■新型コロナウイルスのワクチン輸送にも使用可能
豊田通商、トヨタ、B Medical Systems(ビーメディカルシステムズ)の3社は、WHOが定める医療機材品質認証(PQS)をワクチン保冷輸送車において取得したことを発表しました。3社のうち認証登録会社は豊田通商で、ワクチン保冷輸送車での「PQS」取得は世界初になるそうです。
一般的な新生児用ワクチンは2~8℃での保管が必須で、適切な温度管理の下でワクチンが保管されなければ使うことができません。新型コロナウイルスではもっと低い温度管理が求められています。
途上国では、GAVIアライアンス(ワクチンと予防接種のための世界同盟)やUNICEF(国連児童基金)などの国際機関からワクチンの供給支援を受けられる一方で、自国内の病院や診療所まで配送する際に道路インフラが未整備だったり、適切な保冷輸送手段がなかったりするため、輸送中の温度変化が原因でワクチン供給量の約2割(400億円相当)も毎年廃棄されているそう。
そのことも原因の一つとなり、ワクチンで予防可能な感染症により毎年150万人の子どもの命が奪われています。

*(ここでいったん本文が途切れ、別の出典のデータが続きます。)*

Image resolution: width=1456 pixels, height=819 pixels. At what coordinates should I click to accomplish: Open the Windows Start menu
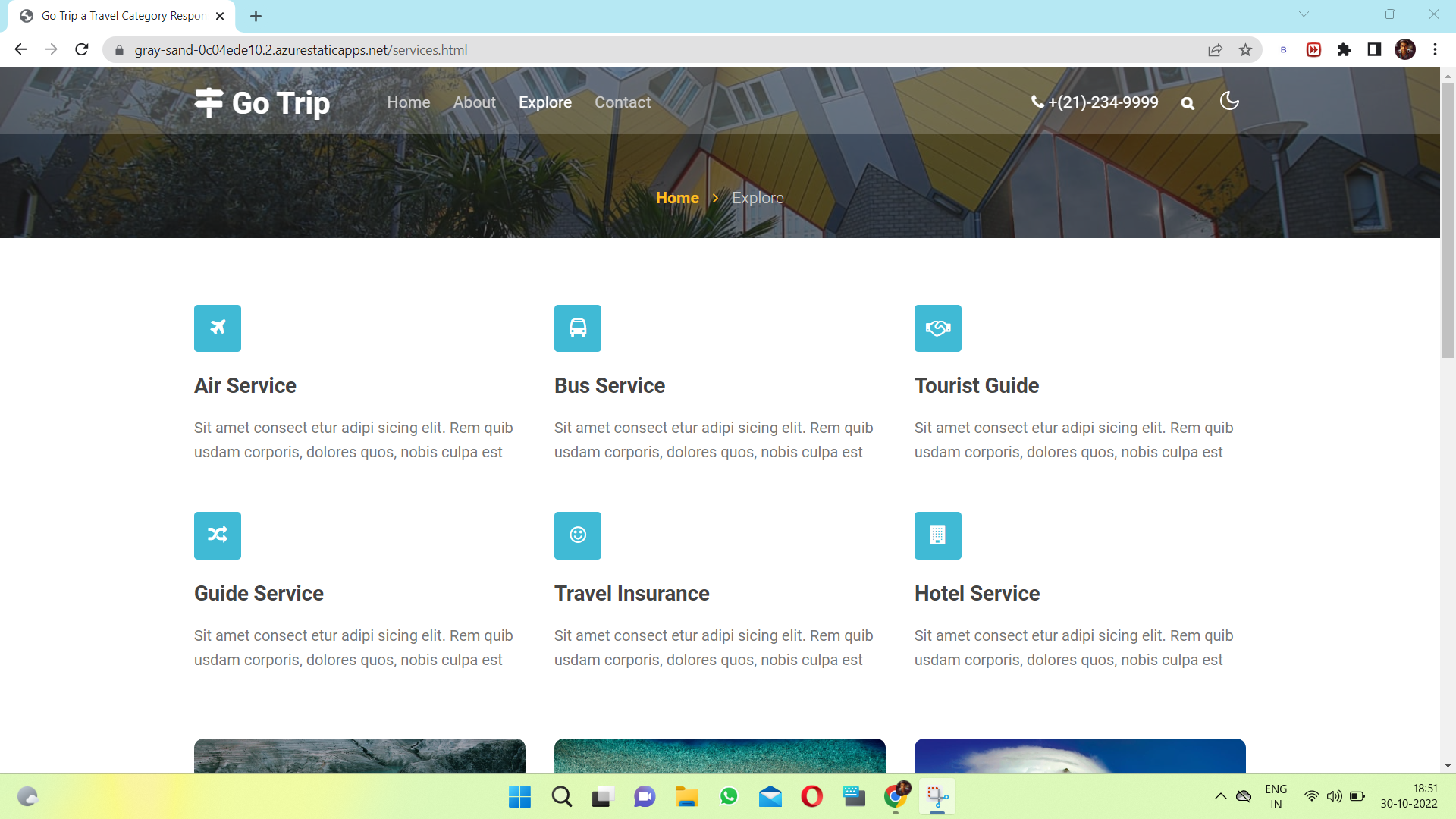tap(520, 797)
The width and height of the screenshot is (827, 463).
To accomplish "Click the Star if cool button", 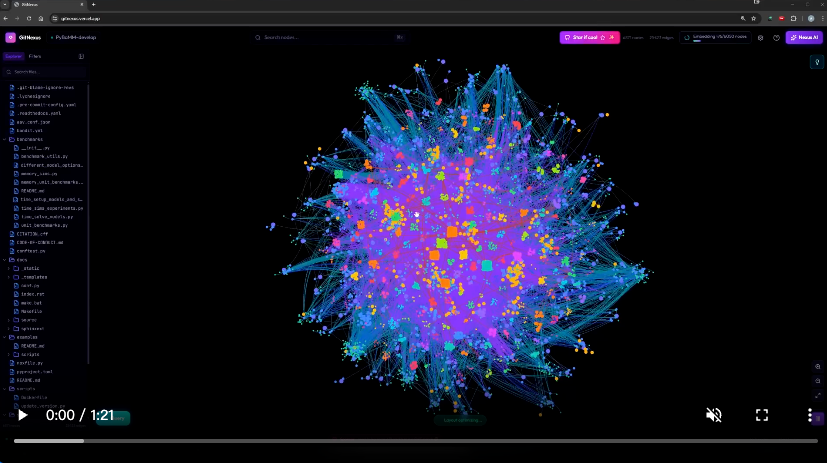I will tap(589, 37).
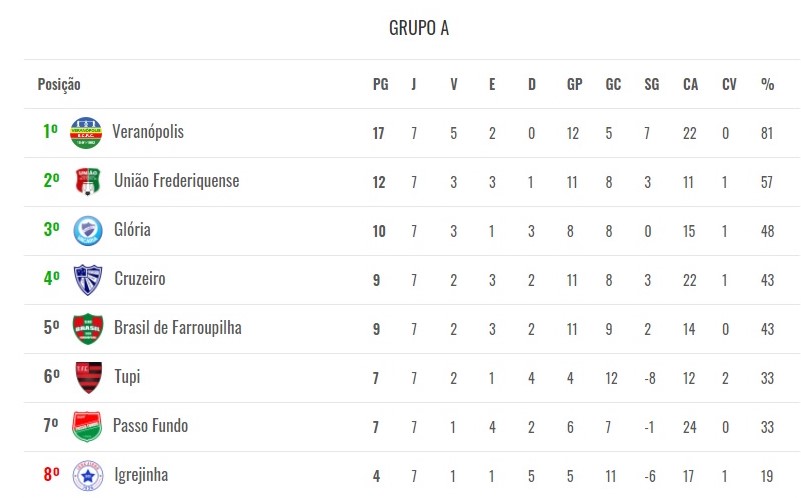Open the Brasil de Farroupilha logo

click(88, 329)
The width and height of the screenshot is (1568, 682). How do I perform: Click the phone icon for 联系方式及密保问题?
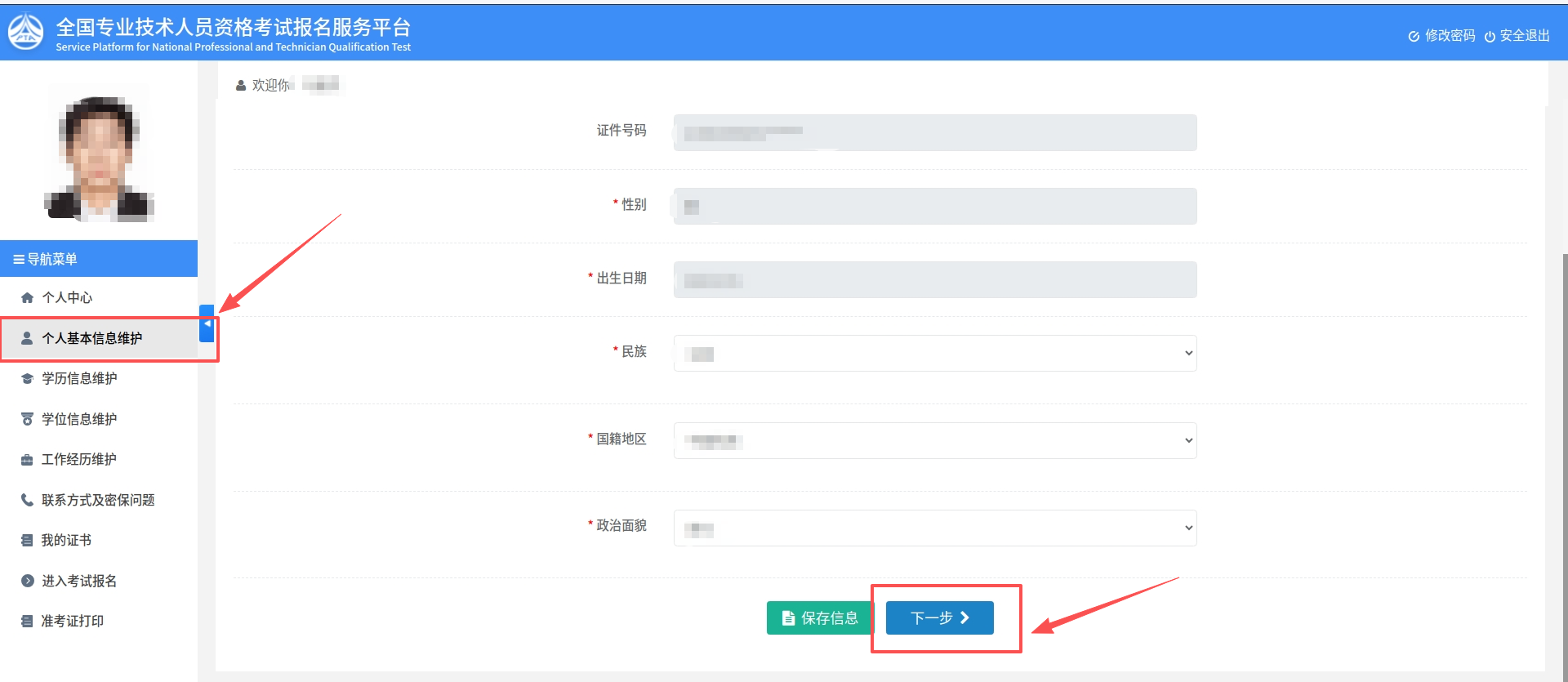click(x=27, y=500)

「PQS」とは、国連の医療機材の調達で対象機材の開発を推進すると共に、品質水準を設けるべく定められたWHO認可による医療機材の認証制度。「PQS」を取得した医療機材は、国連関係機関をはじめ大手NGOや慈善団体の機材選定基準にもなります。
これらの団体が自国で医療機材の認証制度がない途上国に対しても、「PQS」を認証基準とすることで輸送機材提供の支援がしやすくなり、ワクチンの有効利用の改善が期待されます。
この取り組みは、ワクチン有効利用という途上国での社会課題解決への貢献だけでなく、新型コロナウイルス感染症用ワクチンを途上国に公平分配する国際的枠組みにおいても、「PQS」の取得により同ワクチン保冷輸送車が使用可能になります。また、新型コロナウイルス感染症用ワクチンの輸送手段としての活用も期待されています。
今回、PQSを取得したワクチン保冷輸送車は、ベース車にトヨタ・ランドクルーザー78を使い、積載するワクチン専用冷蔵庫は「B Medical CF850」を使用。冷蔵庫容量は396Lで、これはワクチンパッケージ400個分の容量になります。
冷蔵庫は独立のバッテリーにより電源無しで約16時間稼働し、冷蔵庫は走行中は車両から充電し、駐車中は外部電源から充電できます。
3社の役割としては、豊田通商はアフリカにおける事業で培った知見と課題認識力を生かし、PQS認証取得会社としてワクチン保冷輸送車を提供。トヨタは、ランドクルーザー78の車両を提供。「B Medical Systems」は、ワクチン専用冷蔵庫の「CF850」を提供。
豊田通商グループの「CFAO SAS」と、トヨタカスタマイジング&ディベロップメントがワクチン保冷輸送車の架装を受け持ちます。